Several surgical and endovascular treatment methods have been documented. But no consensus has been achieved on the best surgical and endovascular therapy options for this condition. Treatment options for dissecting MCA aneurysms include microsurgical clipping and endovascular procedures. The choice of procedure depends on several factors such as the location of dissection, presence of local perforators and collateral supply [11]. Microsurgical clipping is preferred for saccular aneurysms. Microsurgical clipping for dissecting aneurysms is associated with high morbidity [5, 10]. Moreover, nowadays endovascular procedures are preferred over microsurgical approaches because of better clinical outcomes [12].

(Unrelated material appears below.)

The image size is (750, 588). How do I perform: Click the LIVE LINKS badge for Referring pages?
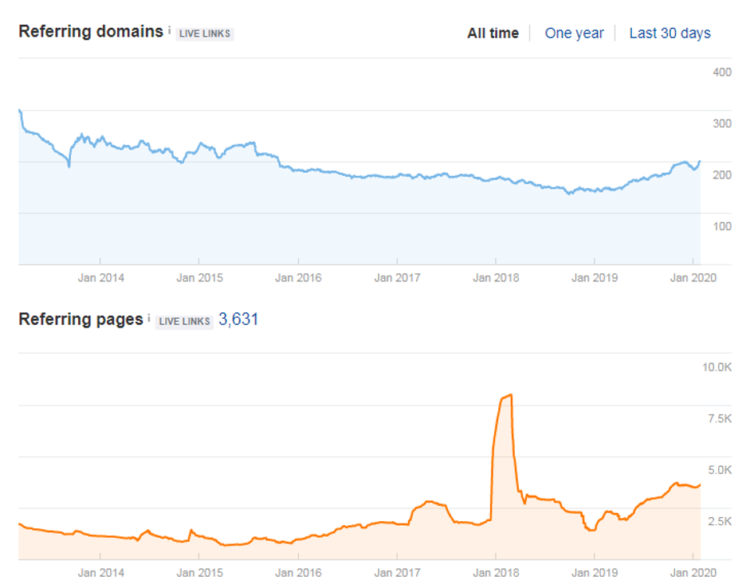(184, 322)
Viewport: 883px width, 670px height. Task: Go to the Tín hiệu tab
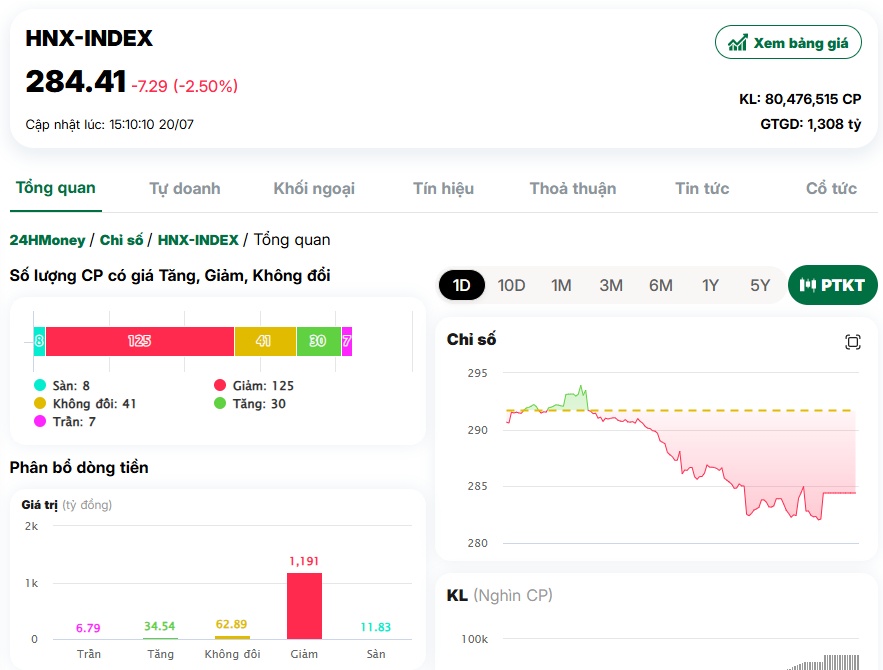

Options available for endovascular procedures are parent artery occlusion, stent-assisted coiling and conventional coiling. But, the treatment principles of anterior circulation dissecting aneurysm differ from the posterior circulation dissecting aneurysm due to different angioarchitecture and collateral supply. The vertebrobasilar dissecting aneurysm can be treated by occlusion of dissecting aneurysm and parent artery (deconstruction) if the flow from the contralateral vertebral artery is patent [6]. Whereas, parent artery occlusion in dissecting an MCA aneurysm has to be accompanied by a bypass using STA-MCA (superficial temporal artery to middle cerebral artery) or RA-MCA (radial artery to middle cerebral artery) to avoid severe MCA territory infarct. This bypass surgery couldn’t be done in the pediatric age group due to fragile vessels. Moreover, the clinical outcome depends on the graft patency [13, 14].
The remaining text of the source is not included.